Dataset content →
BEGIN
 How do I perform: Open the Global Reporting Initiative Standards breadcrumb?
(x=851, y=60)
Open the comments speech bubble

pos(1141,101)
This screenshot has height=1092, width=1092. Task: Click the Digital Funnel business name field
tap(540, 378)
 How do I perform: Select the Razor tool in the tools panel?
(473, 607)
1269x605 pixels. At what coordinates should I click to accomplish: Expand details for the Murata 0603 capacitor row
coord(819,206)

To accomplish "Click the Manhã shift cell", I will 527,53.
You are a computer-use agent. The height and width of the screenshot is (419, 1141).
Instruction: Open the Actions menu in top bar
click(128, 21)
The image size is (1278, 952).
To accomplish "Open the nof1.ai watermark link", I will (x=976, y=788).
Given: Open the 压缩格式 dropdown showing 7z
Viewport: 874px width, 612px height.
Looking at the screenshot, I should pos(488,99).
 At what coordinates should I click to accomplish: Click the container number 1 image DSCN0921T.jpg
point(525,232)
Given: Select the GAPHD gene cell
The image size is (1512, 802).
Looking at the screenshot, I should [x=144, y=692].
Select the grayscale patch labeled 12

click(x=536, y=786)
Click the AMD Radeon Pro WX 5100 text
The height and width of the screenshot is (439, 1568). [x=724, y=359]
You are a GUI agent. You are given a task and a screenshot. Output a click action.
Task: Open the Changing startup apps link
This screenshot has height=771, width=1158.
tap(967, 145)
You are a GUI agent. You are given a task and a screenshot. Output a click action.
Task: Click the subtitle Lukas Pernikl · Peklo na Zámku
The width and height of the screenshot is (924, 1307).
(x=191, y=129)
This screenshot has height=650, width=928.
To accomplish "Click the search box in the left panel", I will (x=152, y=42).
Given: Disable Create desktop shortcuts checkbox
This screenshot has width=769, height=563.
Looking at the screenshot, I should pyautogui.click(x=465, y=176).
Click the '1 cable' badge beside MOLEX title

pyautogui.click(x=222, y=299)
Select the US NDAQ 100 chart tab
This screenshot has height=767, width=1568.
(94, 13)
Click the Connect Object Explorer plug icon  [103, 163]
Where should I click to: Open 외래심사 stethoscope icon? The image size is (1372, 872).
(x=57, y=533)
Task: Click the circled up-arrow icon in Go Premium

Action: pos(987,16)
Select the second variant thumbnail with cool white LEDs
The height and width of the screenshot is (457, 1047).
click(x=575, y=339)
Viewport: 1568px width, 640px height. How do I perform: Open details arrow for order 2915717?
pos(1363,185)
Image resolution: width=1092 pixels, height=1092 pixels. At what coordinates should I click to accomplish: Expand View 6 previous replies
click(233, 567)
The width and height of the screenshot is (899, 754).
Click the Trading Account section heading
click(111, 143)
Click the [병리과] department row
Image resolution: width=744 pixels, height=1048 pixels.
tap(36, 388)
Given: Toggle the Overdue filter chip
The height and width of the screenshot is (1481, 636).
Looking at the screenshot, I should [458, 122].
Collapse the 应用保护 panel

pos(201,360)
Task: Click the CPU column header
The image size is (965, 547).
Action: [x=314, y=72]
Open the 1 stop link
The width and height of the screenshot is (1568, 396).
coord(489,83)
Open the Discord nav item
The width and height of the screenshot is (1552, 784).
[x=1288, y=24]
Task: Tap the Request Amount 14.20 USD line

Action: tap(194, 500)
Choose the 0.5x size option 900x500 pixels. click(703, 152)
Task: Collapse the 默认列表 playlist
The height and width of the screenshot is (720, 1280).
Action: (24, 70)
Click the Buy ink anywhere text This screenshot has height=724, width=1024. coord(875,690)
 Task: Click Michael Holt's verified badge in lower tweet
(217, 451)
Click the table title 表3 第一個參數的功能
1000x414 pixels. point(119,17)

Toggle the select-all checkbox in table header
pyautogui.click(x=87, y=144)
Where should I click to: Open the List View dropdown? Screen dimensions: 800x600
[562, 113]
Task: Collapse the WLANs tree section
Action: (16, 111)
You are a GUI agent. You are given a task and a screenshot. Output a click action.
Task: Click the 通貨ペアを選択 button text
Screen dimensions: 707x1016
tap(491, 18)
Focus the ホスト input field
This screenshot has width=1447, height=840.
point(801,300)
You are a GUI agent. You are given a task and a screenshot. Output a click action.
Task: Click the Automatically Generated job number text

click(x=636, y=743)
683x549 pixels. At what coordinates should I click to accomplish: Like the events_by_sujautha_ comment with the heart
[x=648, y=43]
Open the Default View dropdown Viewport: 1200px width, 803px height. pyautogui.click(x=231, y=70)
END
Problem details →
Copy out all of the data exactly, leaving nothing out.

Answer to this task →
 How do I perform: Open the Global Reporting Initiative Standards breadcrumb?
(x=851, y=60)
Open the comments speech bubble

pos(1141,101)
This screenshot has height=1092, width=1092. Task: Click the Digital Funnel business name field
tap(540, 378)
 How do I perform: Select the Razor tool in the tools panel?
(473, 607)
1269x605 pixels. At what coordinates should I click to accomplish: Expand details for the Murata 0603 capacitor row
coord(819,206)

To accomplish "Click the Manhã shift cell", I will 527,53.
You are a computer-use agent. The height and width of the screenshot is (419, 1141).
Instruction: Open the Actions menu in top bar
click(128, 21)
The image size is (1278, 952).
To accomplish "Open the nof1.ai watermark link", I will (x=976, y=788).
Given: Open the 压缩格式 dropdown showing 7z
Viewport: 874px width, 612px height.
Looking at the screenshot, I should pos(488,99).
 At what coordinates should I click to accomplish: Click the container number 1 image DSCN0921T.jpg
point(525,232)
Given: Select the GAPHD gene cell
The image size is (1512, 802).
Looking at the screenshot, I should [x=144, y=692].
Select the grayscale patch labeled 12

click(x=536, y=786)
Click the AMD Radeon Pro WX 5100 text
The height and width of the screenshot is (439, 1568). [x=724, y=359]
You are a GUI agent. You are given a task and a screenshot. Output a click action.
Task: Open the Changing startup apps link
This screenshot has height=771, width=1158.
tap(967, 145)
You are a GUI agent. You are given a task and a screenshot. Output a click action.
Task: Click the subtitle Lukas Pernikl · Peklo na Zámku
The width and height of the screenshot is (924, 1307).
(x=191, y=129)
This screenshot has height=650, width=928.
To accomplish "Click the search box in the left panel", I will (x=152, y=42).
Given: Disable Create desktop shortcuts checkbox
This screenshot has width=769, height=563.
Looking at the screenshot, I should pyautogui.click(x=465, y=176).
Click the '1 cable' badge beside MOLEX title

pyautogui.click(x=222, y=299)
Select the US NDAQ 100 chart tab
This screenshot has height=767, width=1568.
(94, 13)
Click the Connect Object Explorer plug icon  [103, 163]
Where should I click to: Open 외래심사 stethoscope icon? The image size is (1372, 872).
(x=57, y=533)
Task: Click the circled up-arrow icon in Go Premium

Action: pos(987,16)
Select the second variant thumbnail with cool white LEDs
The height and width of the screenshot is (457, 1047).
click(x=575, y=339)
Viewport: 1568px width, 640px height. How do I perform: Open details arrow for order 2915717?
pos(1363,185)
Image resolution: width=1092 pixels, height=1092 pixels. At what coordinates should I click to accomplish: Expand View 6 previous replies
click(233, 567)
The width and height of the screenshot is (899, 754).
Click the Trading Account section heading
click(111, 143)
Click the [병리과] department row
Image resolution: width=744 pixels, height=1048 pixels.
tap(36, 388)
Given: Toggle the Overdue filter chip
The height and width of the screenshot is (1481, 636).
Looking at the screenshot, I should [458, 122].
Collapse the 应用保护 panel

pos(201,360)
Task: Click the CPU column header
The image size is (965, 547).
Action: [x=314, y=72]
Open the 1 stop link
The width and height of the screenshot is (1568, 396).
coord(489,83)
Open the Discord nav item
The width and height of the screenshot is (1552, 784).
[x=1288, y=24]
Task: Tap the Request Amount 14.20 USD line

Action: tap(194, 500)
Choose the 0.5x size option 900x500 pixels. click(703, 152)
Task: Collapse the 默认列表 playlist
The height and width of the screenshot is (720, 1280).
Action: (24, 70)
Click the Buy ink anywhere text This screenshot has height=724, width=1024. coord(875,690)
 Task: Click Michael Holt's verified badge in lower tweet
(217, 451)
Click the table title 表3 第一個參數的功能
1000x414 pixels. point(119,17)

Toggle the select-all checkbox in table header
pyautogui.click(x=87, y=144)
Where should I click to: Open the List View dropdown? Screen dimensions: 800x600
[562, 113]
Task: Collapse the WLANs tree section
Action: (16, 111)
You are a GUI agent. You are given a task and a screenshot. Output a click action.
Task: Click the 通貨ペアを選択 button text
Screen dimensions: 707x1016
tap(491, 18)
Focus the ホスト input field
This screenshot has width=1447, height=840.
point(801,300)
You are a GUI agent. You are given a task and a screenshot. Output a click action.
Task: Click the Automatically Generated job number text

click(x=636, y=743)
683x549 pixels. At what coordinates should I click to accomplish: Like the events_by_sujautha_ comment with the heart
[x=648, y=43]
Open the Default View dropdown Viewport: 1200px width, 803px height. pyautogui.click(x=231, y=70)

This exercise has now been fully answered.